There are two main processes used for retreading tires, called Mold Cure and Pre Cure. Both processes start with the inspection of the tire, followed by non-destructive inspection method such as shearography to locate non-visible damage and embedded debris and nails. Some casings are repaired and some are discarded. Tires can be retreaded multiple times if the casing is in usable condition. Tires used for short delivery vehicles are retreaded more than long haul tires over the life of the tire body. Casings fit for retreading have the old tread buffed away to prepare for retreading.

A Portuguese language news video showing the retreading process on tires. Retreading allows tires to remain out of landfills, and reuse a large percentage of the material.

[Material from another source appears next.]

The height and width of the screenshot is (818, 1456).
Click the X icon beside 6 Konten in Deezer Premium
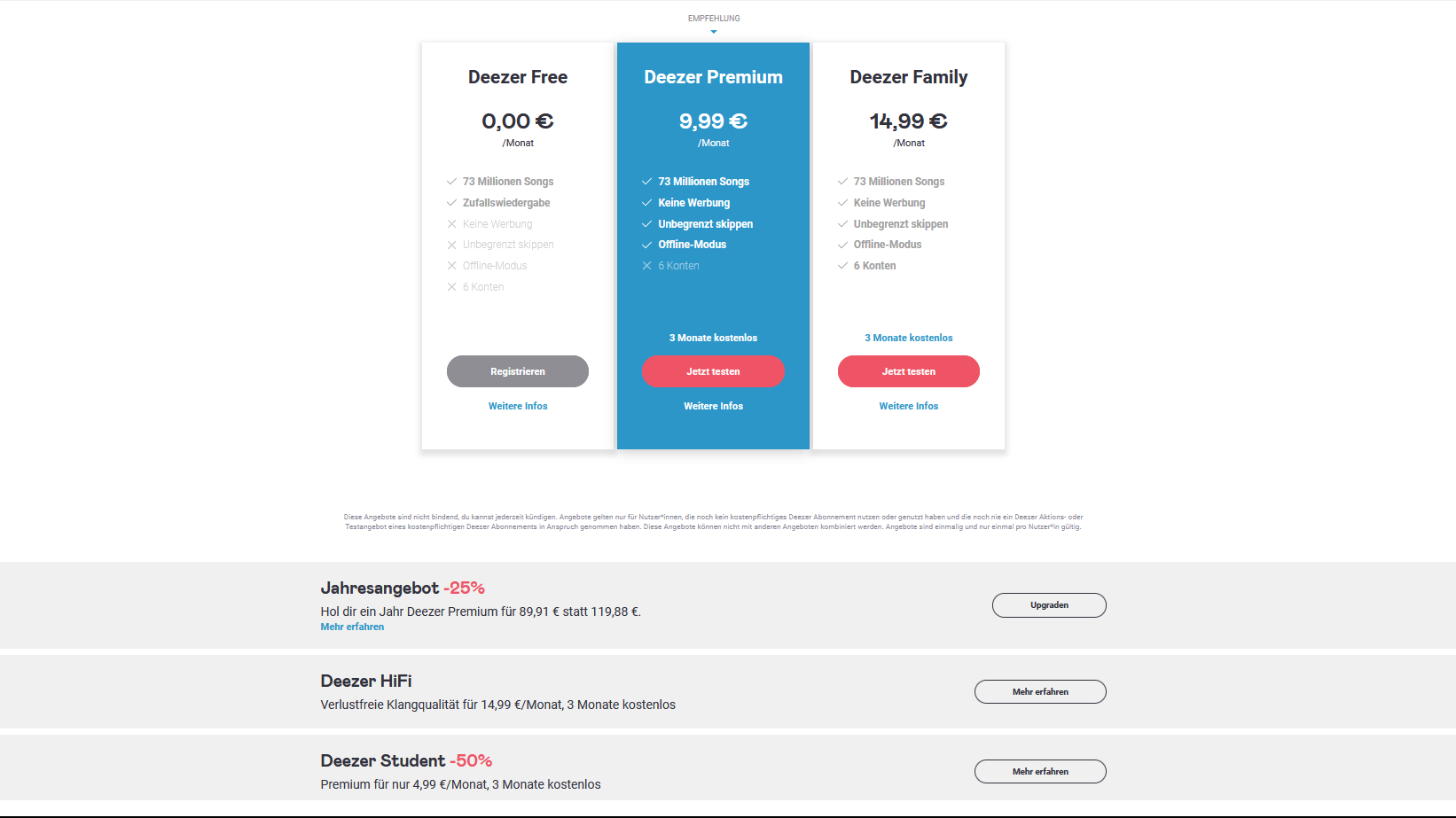click(x=646, y=266)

Material cost for a retreaded tire is about 20% that of making a new tire.
About 90% of the original tires by weight is retained in retreaded tires. A 1997 study estimates that then current generation of commercial vehicles tires to last up to 600000 miles if they're retreaded two to three times.

===Pre cure===
Previously prepared tread strip is applied to tire casing with cement. This method allows more flexibility in tire sizes and it is the most commonly used method, but results in a seam where the ends of the strip meet.

===Mold cure===
Following a thorough quality inspection, the worn tire tread is removed from the casing by buffing. Raw rubber is then applied to the tire casing and it is then placed in a mold where tread is formed. A dedicated mold is required for each tire size and tread design. This tread application method is very similar to that of the new tire manufacturing process.

====Bead to Bead molding====
In this subtype, retreading is also applied to the side walls. These tires are given entirely new branding and stamps.

==Regulations==
Some jurisdictions have regulations concerning tire retreading.

===Europe===
In Europe all retreads, by law, must be manufactured according to EC Regulation 108 (car tires) or 109 (commercial vehicle tires). As part of this regulation all tires must be tested according to the same load and speed criteria as those undergone by new tires.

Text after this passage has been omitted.